▶ **Do this**
Please put the records into a Markdown table with columns Row and Line, starting at the line that contains "Given: Mute the video with the speaker icon" and ending at the last line of the records, both ends included. Give each line a row number, skip blank lines, and leave the pictures out.

----------------

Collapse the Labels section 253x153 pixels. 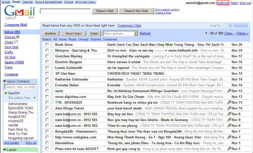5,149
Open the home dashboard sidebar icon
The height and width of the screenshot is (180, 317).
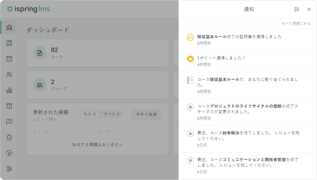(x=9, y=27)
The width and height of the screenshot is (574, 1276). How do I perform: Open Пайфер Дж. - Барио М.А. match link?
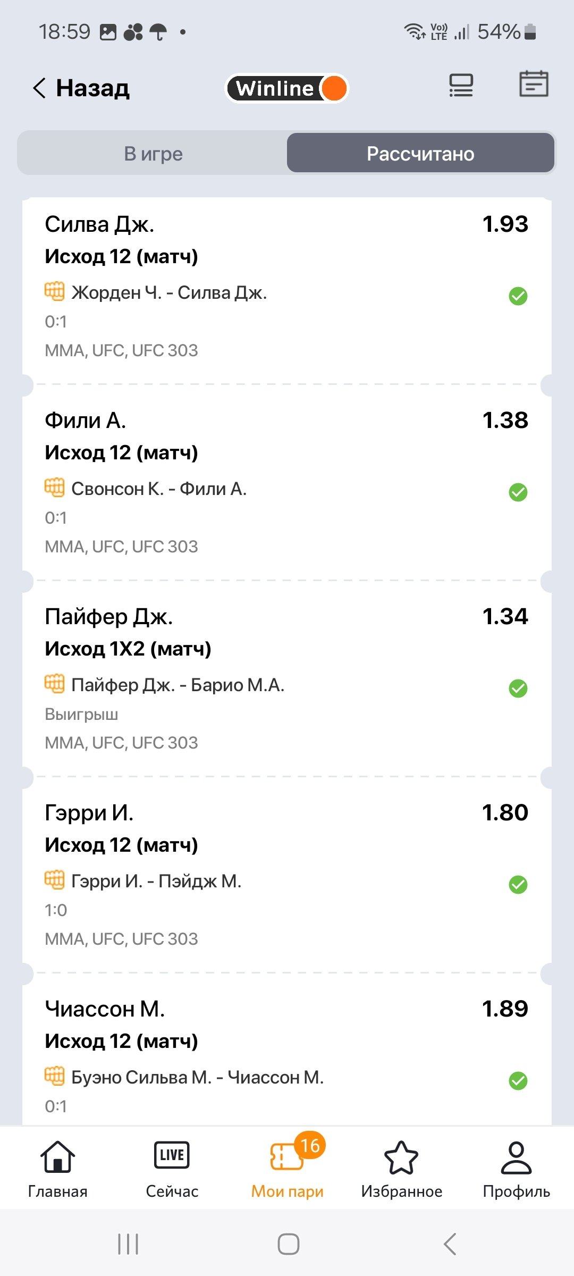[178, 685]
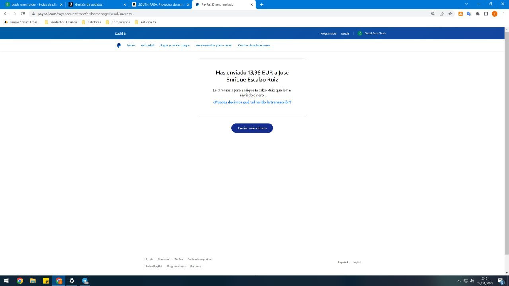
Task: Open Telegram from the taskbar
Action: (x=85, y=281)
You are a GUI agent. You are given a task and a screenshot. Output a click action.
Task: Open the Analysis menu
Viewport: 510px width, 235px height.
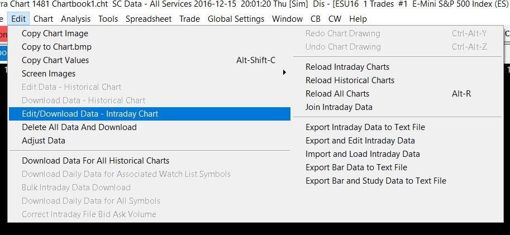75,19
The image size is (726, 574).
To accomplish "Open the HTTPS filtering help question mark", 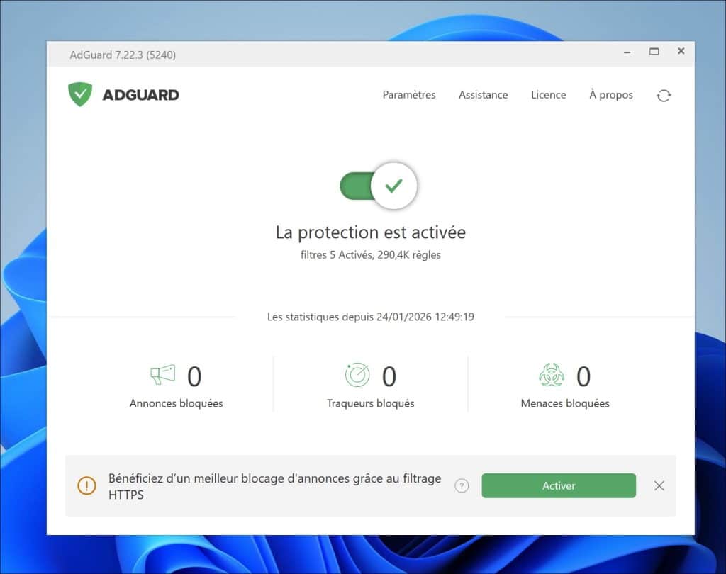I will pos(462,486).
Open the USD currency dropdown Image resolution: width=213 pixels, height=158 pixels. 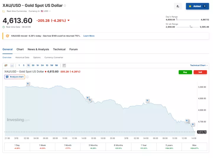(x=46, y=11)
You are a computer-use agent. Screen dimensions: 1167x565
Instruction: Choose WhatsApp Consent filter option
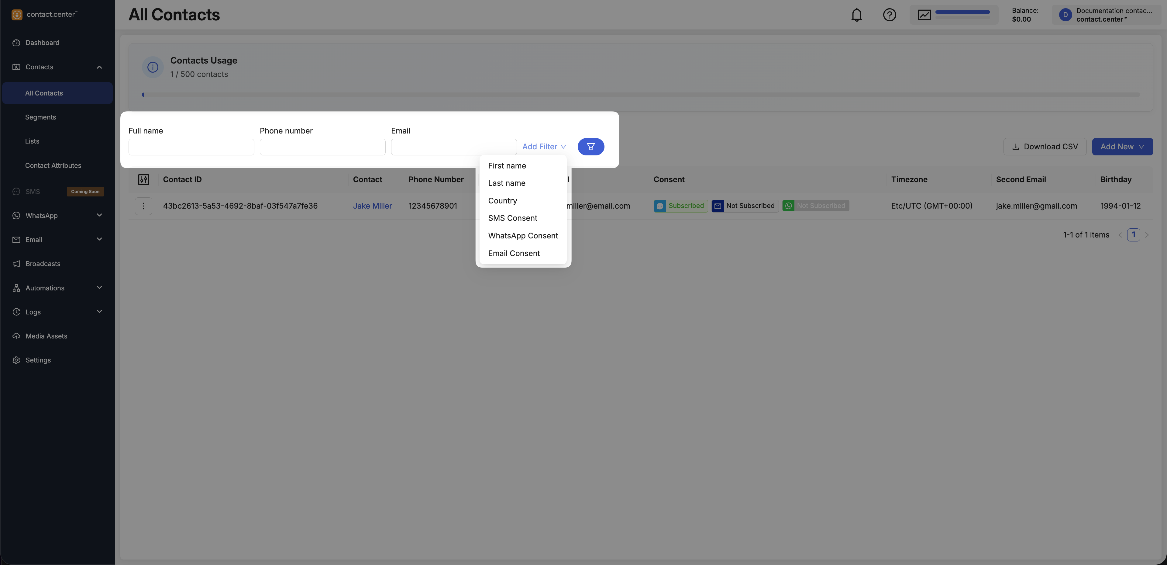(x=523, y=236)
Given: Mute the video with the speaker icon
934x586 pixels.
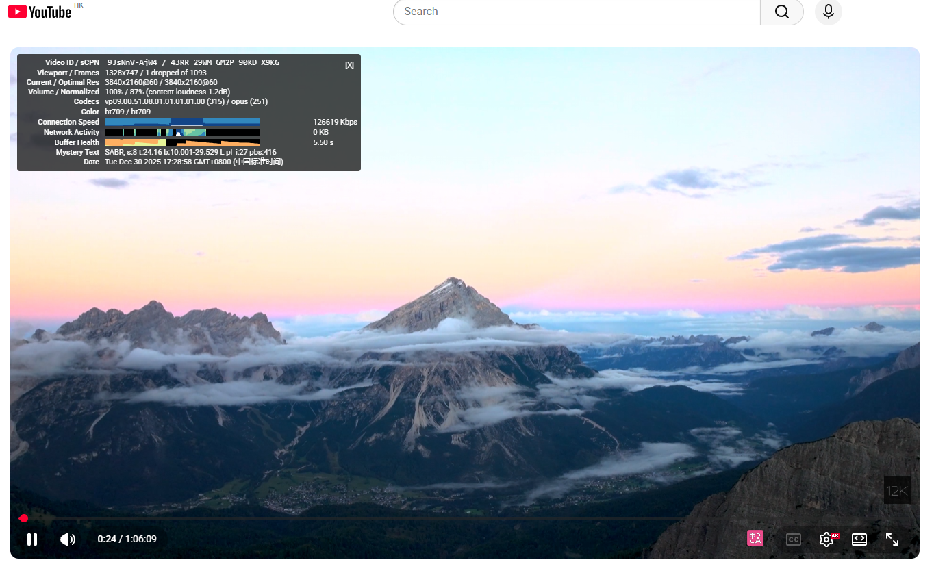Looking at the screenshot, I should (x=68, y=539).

----------------

▶ **Exercise output**
| Row | Line |
|---|---|
| 1 | Given: Mute the video with the speaker icon |
| 2 | 934x586 pixels. |
| 3 | Looking at the screenshot, I should (x=68, y=539). |